Herself training for a 'Centenarian Olympics', Susan Wilder runs a family practice that helps others do the same. Some patients want to live to 120 (Credit: Lifescape Premier)
A force like a hurricane
Julia “Hurricane” Hawkins, a chatty 104-year-old with curly white hair, is often seen walking up and down the street outside her home in Baton Rouge in the US state of Louisiana. Most of her training is done at a slow pace, but Hawkins is a sprinter who loves the feeling of going fast. Hawkins’ need for speed led to two world records in her age group. She broke the world record for the 100-metre dash at 101 and broke the 60-metre dash record at 102.
Although Hawkins turned 100 before the concept of Centenarian Olympics was born, she’s been competing in the Seniors Olympics, an event for athletes over the age of 50 in the United States, since the 1980s. Hawkins picked up running later in life – much later. Hawkins was a cyclist for most of her life and picked up running after she turned 100 and couldn’t handle her bicycle as well as she used to.
Hawkins thinks cycling and constant physical activity helped her reach 100 in such good shape. “I think it’s because I’ve been really active all my life,” says Hawkins. “Part of it is being lucky, but I take care of myself, I eat right, sleep right and keep going.… You have to keep doing what you’re doing as long as you can do it.”
Training for our later years may help us face our fears of growing old head-on
Although she wasn’t explicitly training for a Centenarian Olympics, her decades of activity built the foundation for centenarian independence that Attia, Wilder and others are hoping to reach. Hawkins says she bought her first good bike to celebrate her wedding in 1942. She had to get married over the phone because her husband was deployed during World War Two. Because of a rubber shortage caused by the war, Hawkins was only allowed to buy a bicycle if it was for work. So, Hawkins, a schoolteacher at the time, started commuting 11 kilometres to and from her school every day. She even threw a small party when her bicycle’s odometer reached 20,000 miles.
Hawkins’s training has paid off: she’s often the only athlete in her age group. But, if the idea of the Centenarian Olympics catches on, the centenarian category might get more crowded in the following years. Leeson says the world is ageing, and statistics in the United Kingdom suggest that anywhere from a third to half the current population will reach 100 as we go further into the 21st Century.
Training for our later years may help us face our fears of growing old head-on. The Oxford Institute of Population Ageing conducted a survey across 21 different countries, and showed that peoples’ biggest fear about ageing was becoming totally dependent on others and not being able to get the help they need.

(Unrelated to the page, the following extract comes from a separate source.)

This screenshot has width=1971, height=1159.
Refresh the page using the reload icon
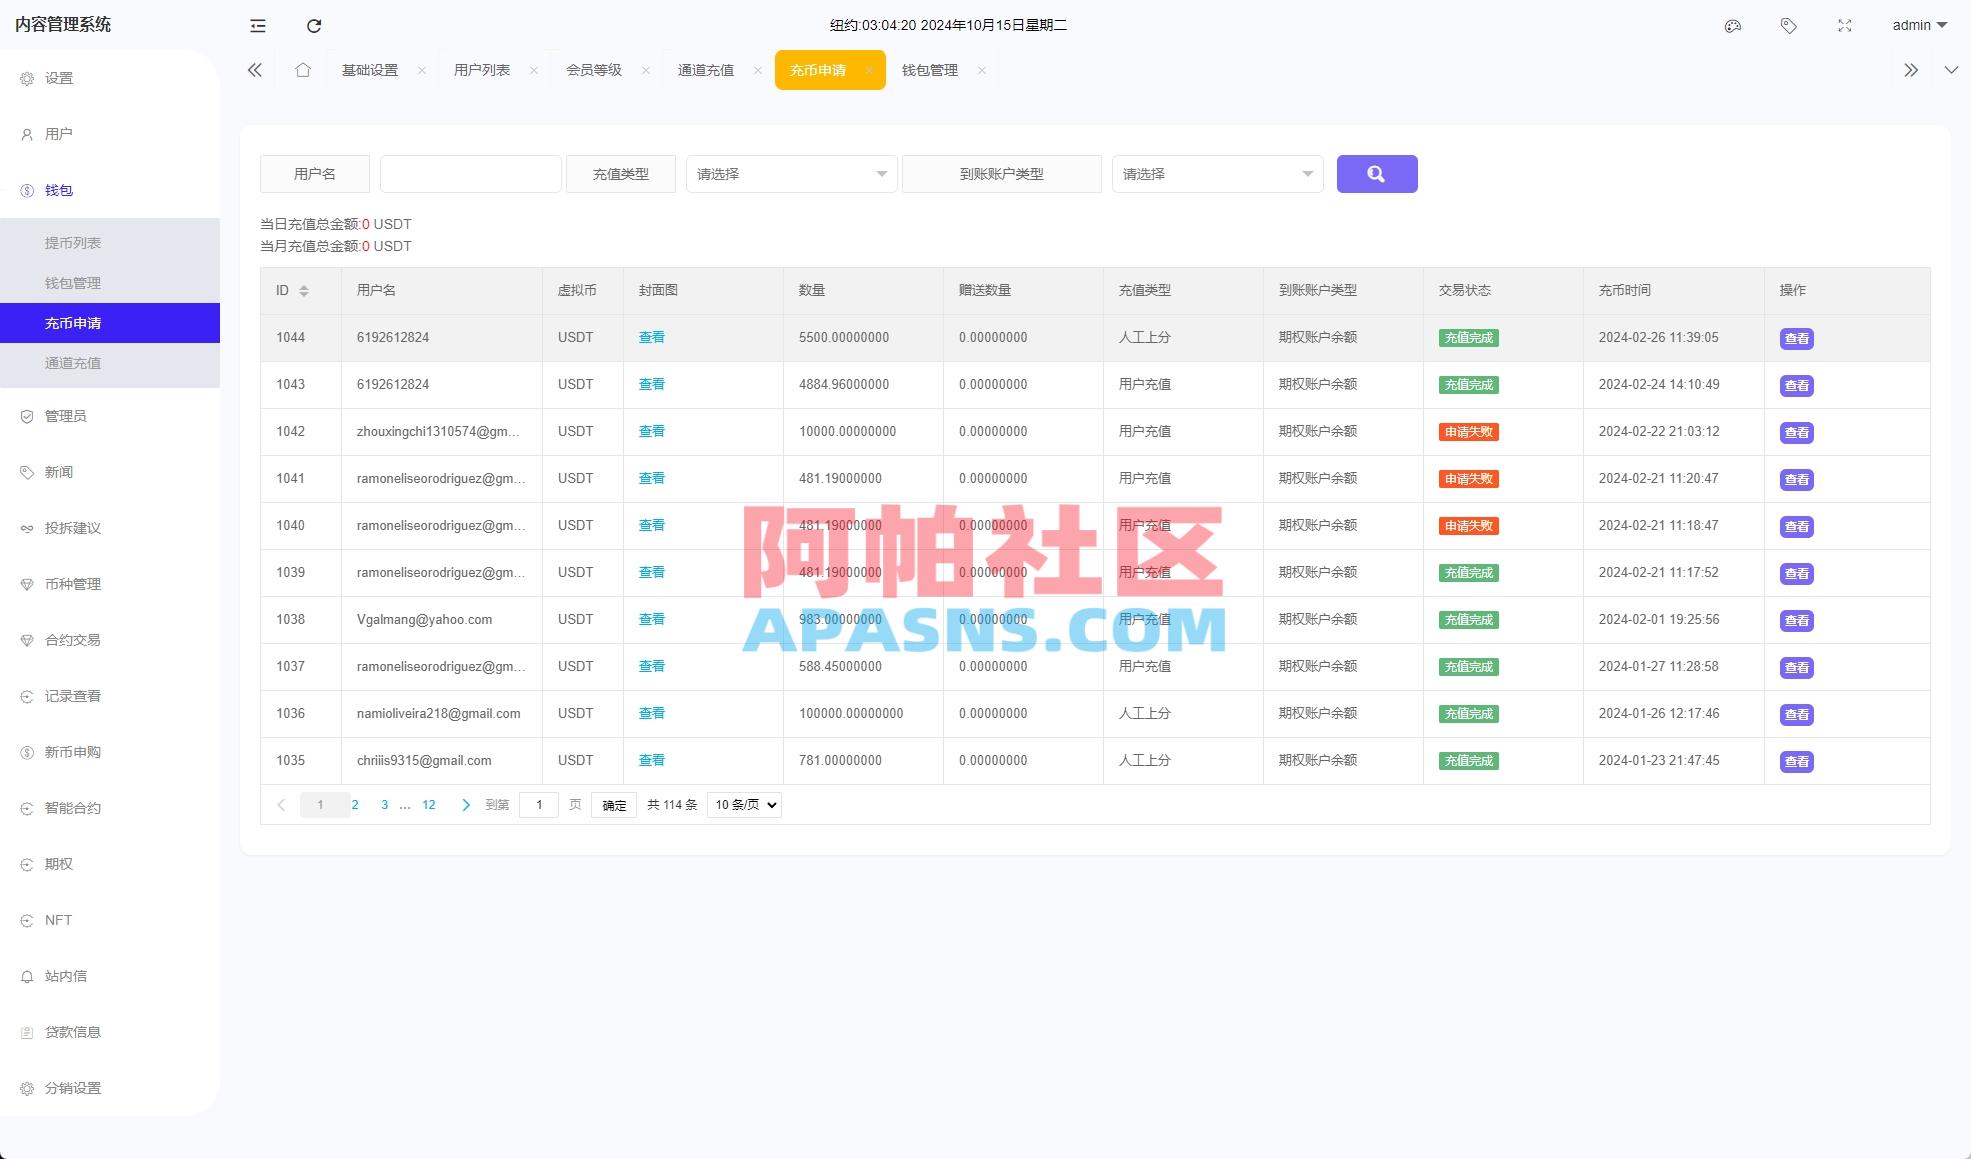pyautogui.click(x=314, y=26)
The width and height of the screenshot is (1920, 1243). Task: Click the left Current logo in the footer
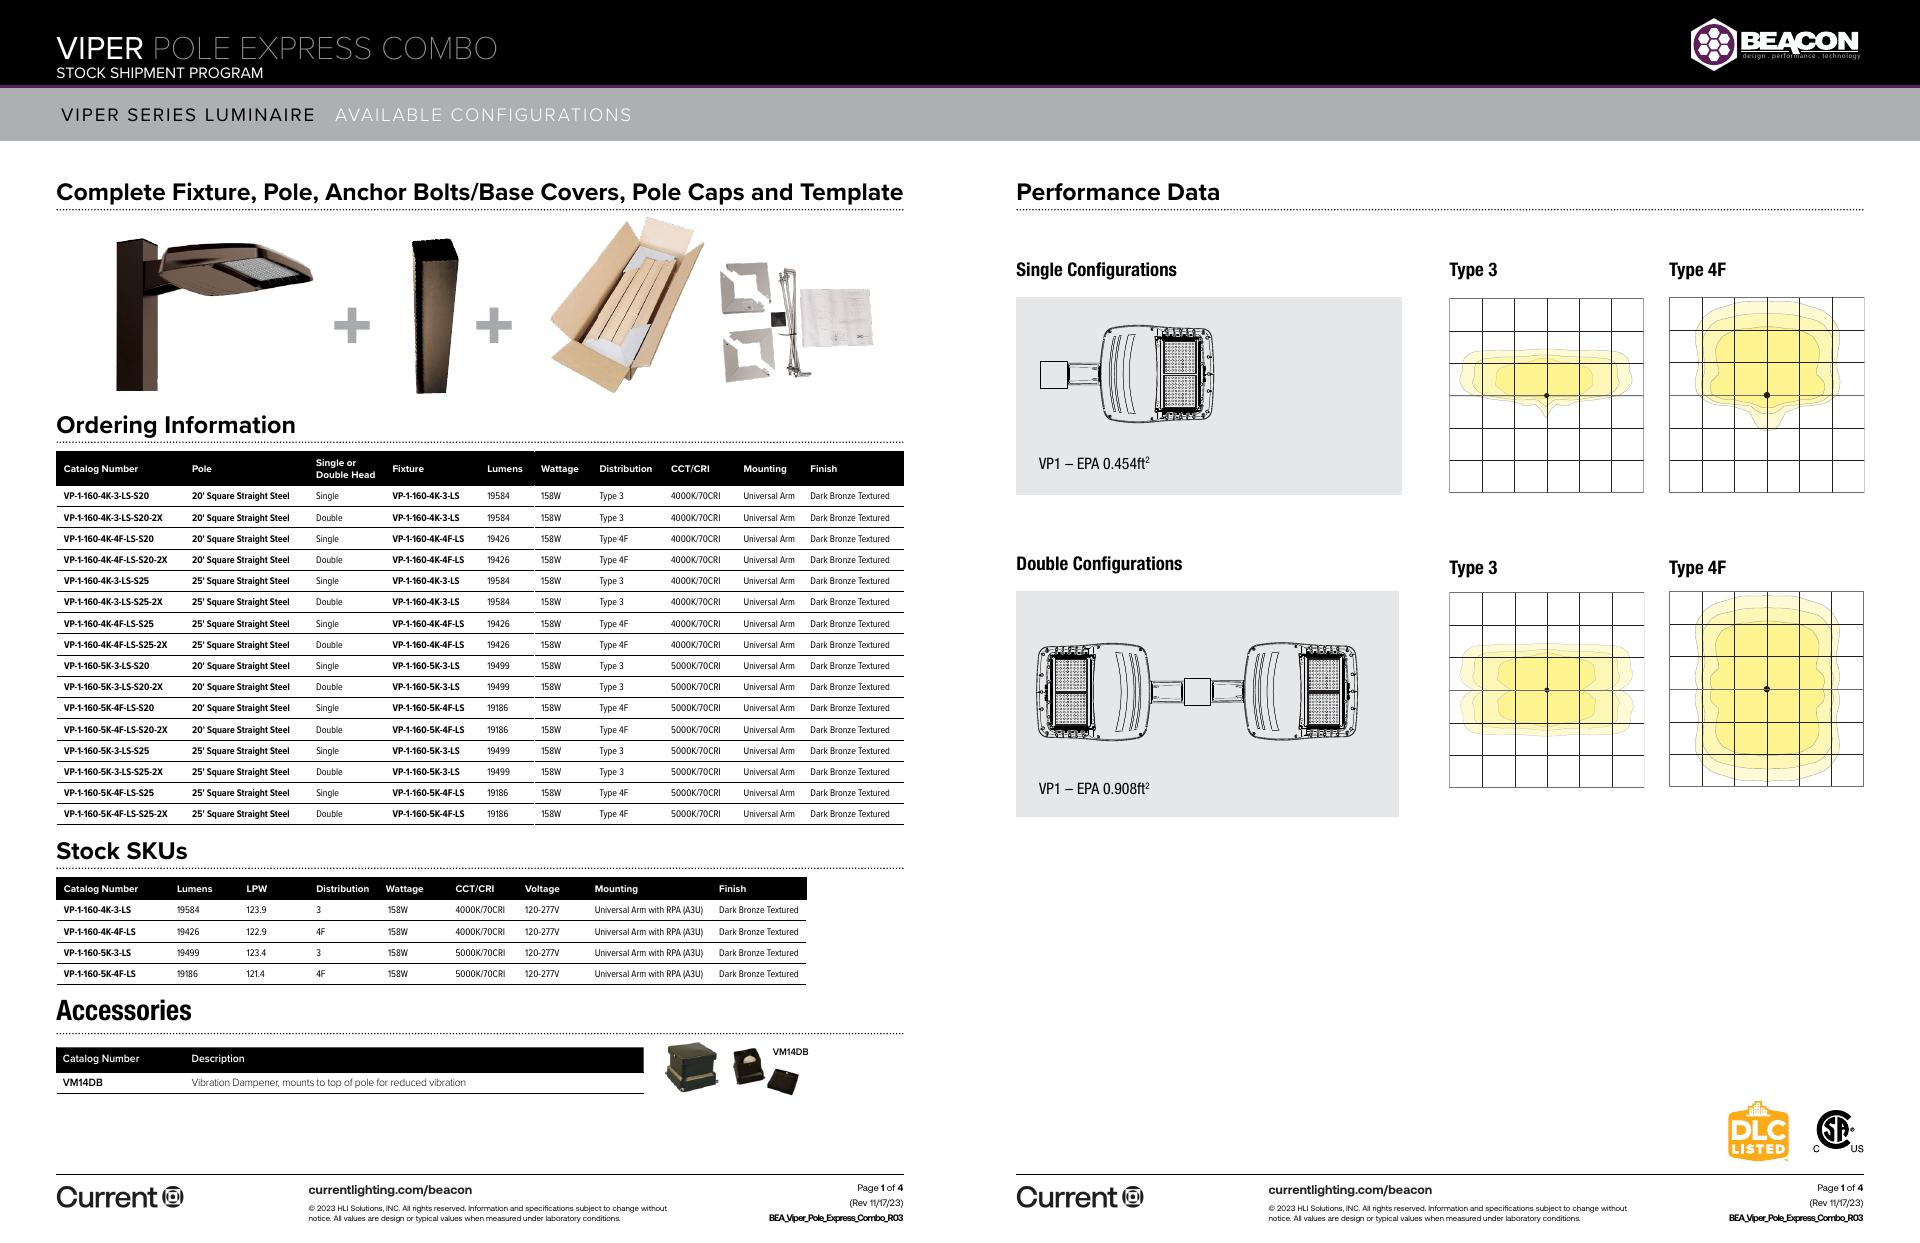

“It’s difficult for many people to not immediately associate those extra years with disability and dependency,” says Leeson. “We live in a society where views of older people and old age still does tend to be overwhelmingly negative.” But Leeson says the opposite is true for people who actually reach 100. “One thing they do have is a very positive outlook,” says Leeson. “The expectation is more fearful than the reality.”
Hawkins agrees. But her advice for people looking to reach the 100 milestone isn’t only to stay physically active. It’s also to be positive, have passions and appreciate the “magic moments” in life.
“I have ‘magic moments’ books where I write down things that are unusual or wonderful,” Hawkins says. “It’s amazing how many things you come across if you look for them. Sunrises, hummingbirds, shooting stars, a spiderweb with morning dew growing on a bonsai.... You can look for bad things if you want, but there are so many good things if you just look.”